For the consensus analysis, I gather isomorphous structures from PDB-REDO for 3 protein cases – 66 structures of hen egg white lysozyme (HEWL), 18 structures of beta-lactamase (TEM1), and 60 structures of protein tyrosine phosphatase 1B (PTP1B) – and cluster the ordered waters with a 1Å distance cutoff after alignment. Water molecules that show up in more than half of the structures (i.e. cluster occupancy >= 0.5) are considered as conserved.

Precision-coverage tradeoff as a function of the number of water

Each scatter point represents a PDB file and is colored by the number of ordered water molecules it models.

The figures above show that there is a spectrum of how well each PDB file models the set of conserved water when considering a PDB file as an instance of prediction. In all 3 cases, there is a precision-coverage tradeoff with the number of water molecules modeled, which is highly correlated to the resolution of the structure.

High-resolution structures resolve more ordered water molecules and have a good coverage of the conserved water. Low-resolution structures, however, also contain useful information, as they can be quite precise on capturing the conserved waters. In other words, even though some structures have fewer ordered waters resolved, presumably, the ones that can still be modeled have high confidence. The frontier of the precision-coverage tradeoff, however, varies case by case.
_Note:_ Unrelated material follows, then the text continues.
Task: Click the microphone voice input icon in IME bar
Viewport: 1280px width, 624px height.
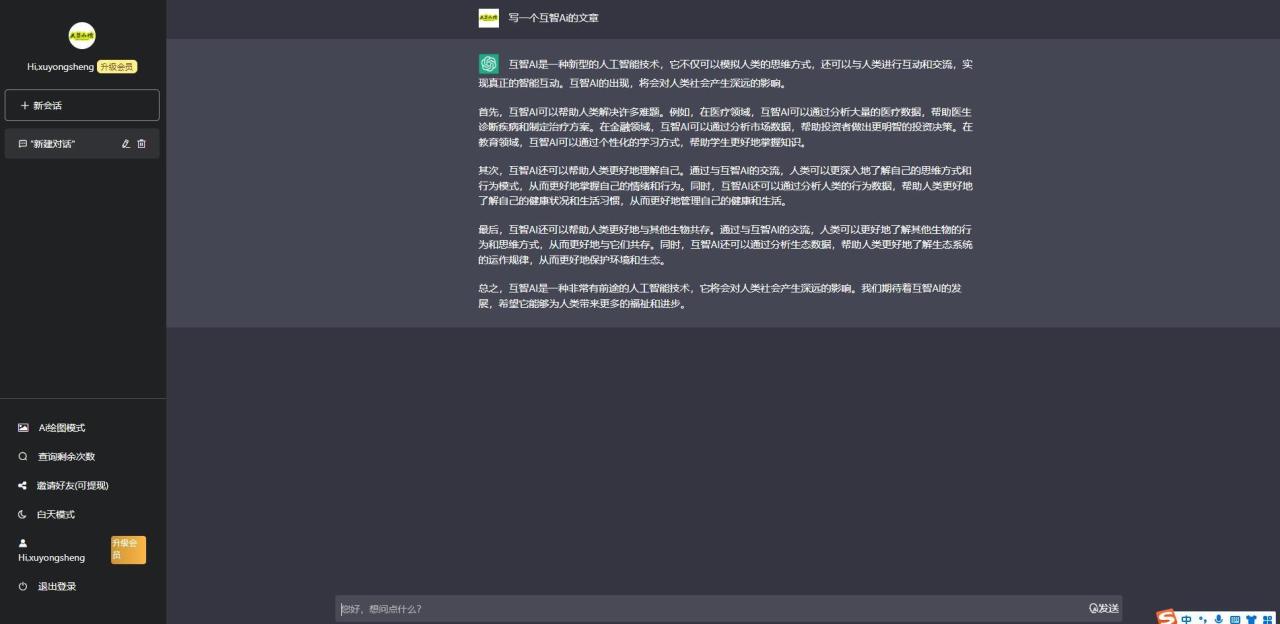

Consensus water is a subset of the high quality water

Given the high coverage of conserved water in high resolution structures, one might wonder if we can deploy some filtering to improve the precision of water placement. To this end, I made a scatter plot of the water conservedness against quality metrics. Conservedness is defined as cluster occupancy, which is the fraction of PDB files that has a water molecule near the cluster center.

Each scatter point represents a clustering center of water across PDB files. The occupancy of a cluster is plotted against the median EDIA score of the water molecules that are members of that cluster. Each cluster is also colored by the median B-factor of the member water molecules.
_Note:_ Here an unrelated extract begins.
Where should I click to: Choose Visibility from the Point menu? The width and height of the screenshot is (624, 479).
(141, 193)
While there is a positive relationship between high EDIA (or low B-factor) and cluster occupancy, clusters in the upper left corner suggest that there are some water molecules that are high-quality but not conserved. They might be unique waters specific to certain experimental contexts (crystallization condition, presence of ligands, protonation states, etc.). Alternatively, waters at those cluster positions might be missing in some structures due to limited resolution, experimental errors, and modeling errors of water as well as protein (e.g. alternative conformations). This makes interpreting the precision evaluation metric especially challenging.

What should we do about water?

The consensus water analysis here gives a glimpse into the complexity of the data challenges we have on water prediction. Between the true positives and overfitted noises, there are ordered waters in PDB that are hard to validate, let alone to learn. While it is common practice to align and compare related protein structures, similar inspection for water is much rarer and limited to a few case studies. We think it is worth expanding the consensus analysis at scale for more generalizable insights, including identifying potential sources of biases such as the initial model used and depositor preferences.

We understand that consensus water is not equal to the ground truth water, and physical factors on an apparently small or local scale like an alternative conformation of a protein side chain can change the structure of water networks. Predicting water positions from just the protein structure is strictly speaking an ill-posed task. That said, one could still try to learn a statistical prior for experimental guidance as Bayesian refinement, in similar spirit of Sampleworks. We are building a water predictor for this purpose, and stay tuned for Vratin’s post about this!

Echoing discussion points in Wlodawer et al., we hope the structural community can work together on the water modeling challenge – whether it’s increasing awareness at the individual depositor level, exploration of new computational modeling methods and evaluation metrics, or infrastructure-level support in the PDB.